At its core, Apache Iceberg is an open table format specification. Not a storage engine. Not a query engine. A specification that precisely defines how metadata, manifest files, data files, and catalogs interact — such that any engine implementing the spec can read and write Iceberg tables correctly, without depending on a specific runtime library.
This distinction matters enormously. The open spec is why Spark, Flink, Trino, Snowflake, DuckDB, BigQuery, and dozens of other tools can all interoperate on the exact same Iceberg table without conflict, coordination, or copying data.

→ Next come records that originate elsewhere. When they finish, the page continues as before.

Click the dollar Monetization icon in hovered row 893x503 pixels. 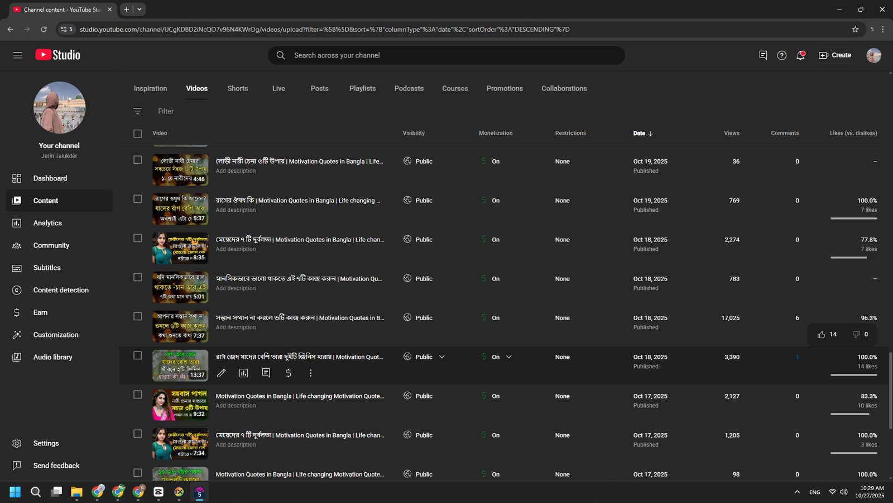(289, 373)
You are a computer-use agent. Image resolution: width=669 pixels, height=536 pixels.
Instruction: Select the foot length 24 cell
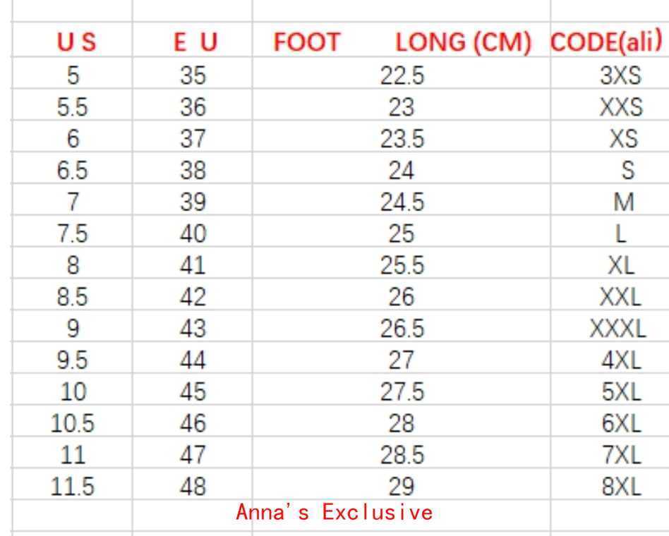click(x=401, y=171)
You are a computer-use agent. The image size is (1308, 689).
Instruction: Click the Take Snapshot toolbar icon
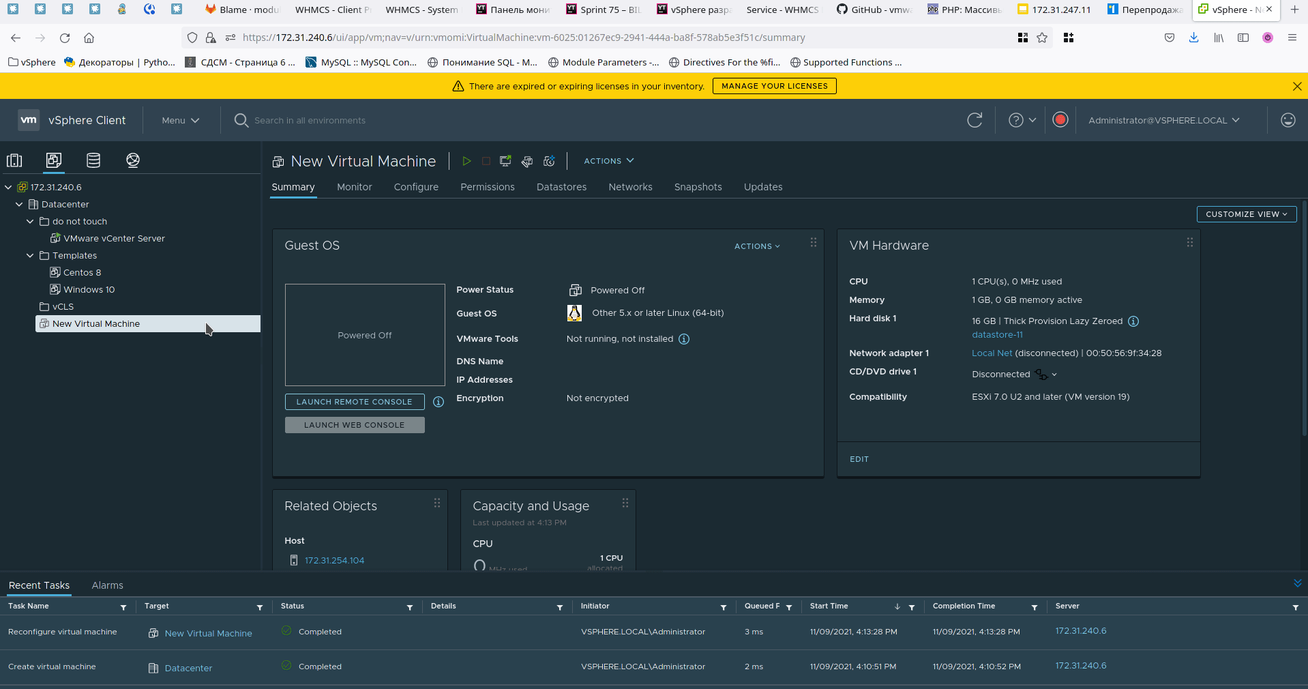coord(549,161)
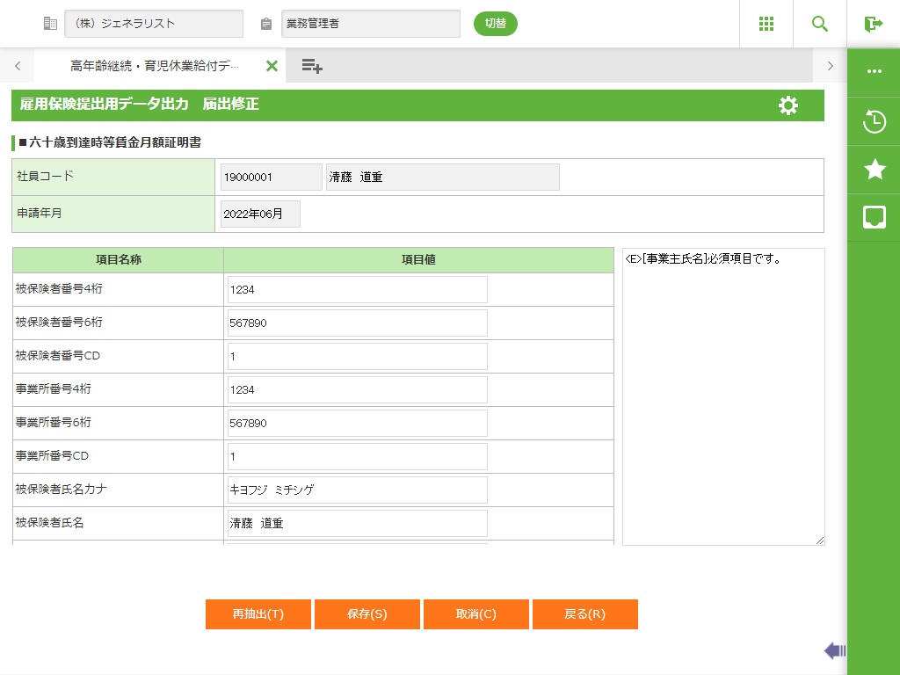This screenshot has width=900, height=675.
Task: Click the search magnifier icon
Action: point(820,24)
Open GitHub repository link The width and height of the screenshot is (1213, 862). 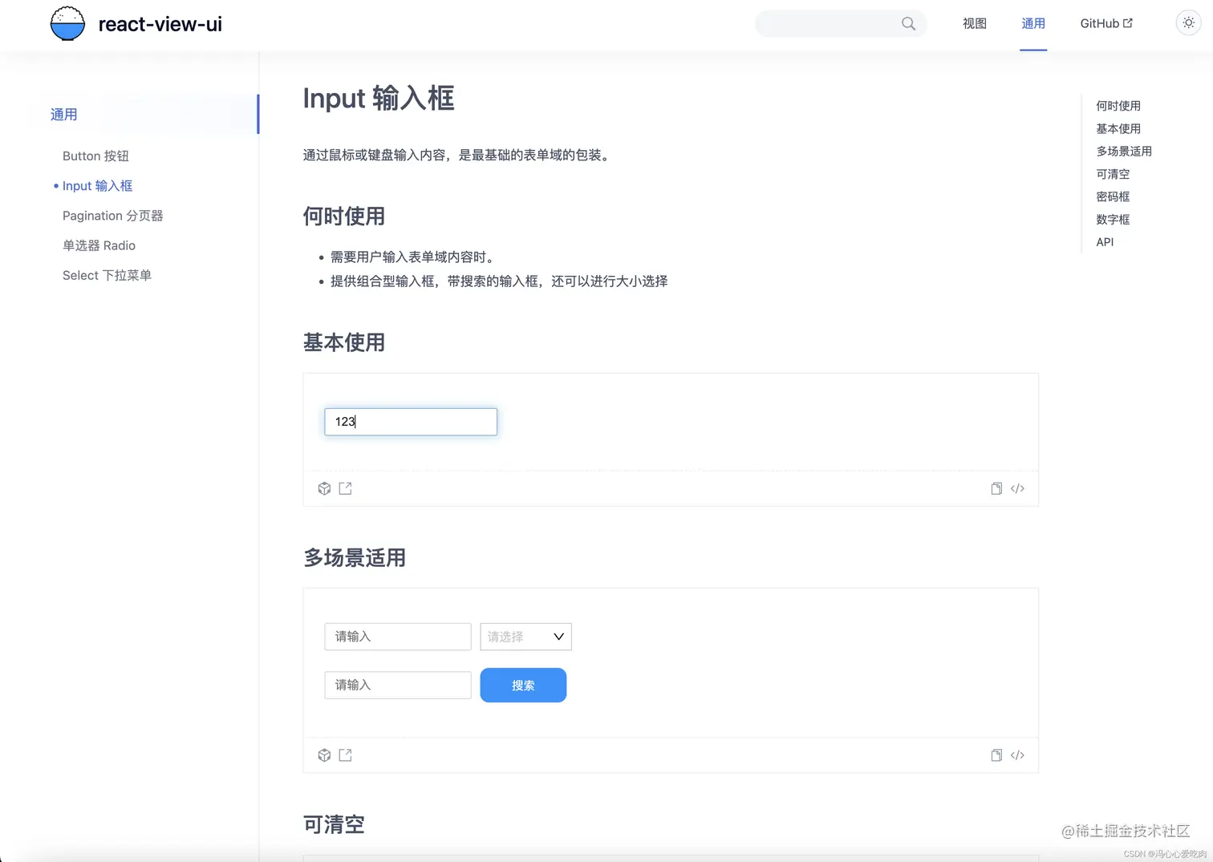[1106, 23]
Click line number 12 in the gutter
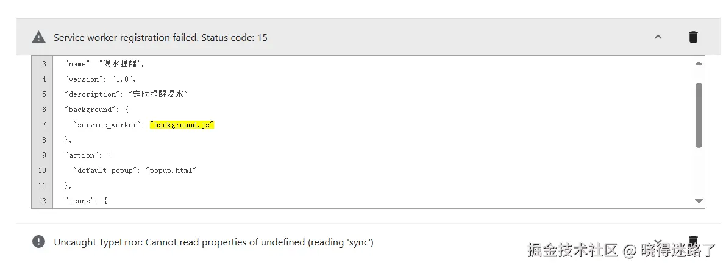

The three-layer architecture is the key to everything Iceberg does. The catalog layer stores a pointer to the current metadata file. The metadata layer contains snapshots, partition specs, and schema history — along with manifest files that track every data file along with per-column statistics (min, max, null counts). The data layer is just Parquet files in your object storage — no proprietary format, no lock-in.
When a query runs, Iceberg performs three-level pruning: first eliminating irrelevant partitions, then pruning manifest files, then pruning individual data files using column statistics — all before opening a single file. This is how Iceberg delivers sub-second query planning on tables with billions of rows.
The Swamp Before Iceberg:
Why Hive-Partitioned Tables Failed
To understand why Iceberg matters, you need to feel the pain it replaces. Hive-partitioned tables on S3 were the de facto standard for years — and they were brutal to maintain at scale.
- Partition columns leak into schema, breaking downstream queries
- S3 file listing for metadata = O(n files) — catastrophically slow at scale
- No ACID transactions: concurrent writes corrupt tables silently
- Schema changes (column renames, type changes) are destructive operations
- No time-travel: yesterday's data is gone once overwritten
- Modifying a partition requires rewriting the entire partition
- Engine-specific: same table can't be safely shared between Spark, Presto, Hive
- DELETE and UPDATE operations are either impossible or require full rewrites
- Hidden partitioning: users query on real columns, transforms applied automatically
- Metadata stored in manifest files — no S3 listing ever required
- Full ACID snapshot isolation: reads never blocked by concurrent writes
- Schema evolution: add, rename, drop, reorder columns safely via metadata
- Time travel: query any historical snapshot with AS OF TIMESTAMP
- Partition evolution: change partition strategy as a pure metadata operation
- Open spec: any engine reads the same table identically, simultaneously
- Row-level deletes and updates via position and equality delete files
What Iceberg Does That
No Other Format Can
All three major open table formats — Iceberg, Delta Lake, and Apache Hudi — solve ACID transactions, schema evolution, and time travel. The real differentiation lies in architectural choices that only become visible when your tables grow to petabyte scale, your team changes over time, or you need to mix query engines.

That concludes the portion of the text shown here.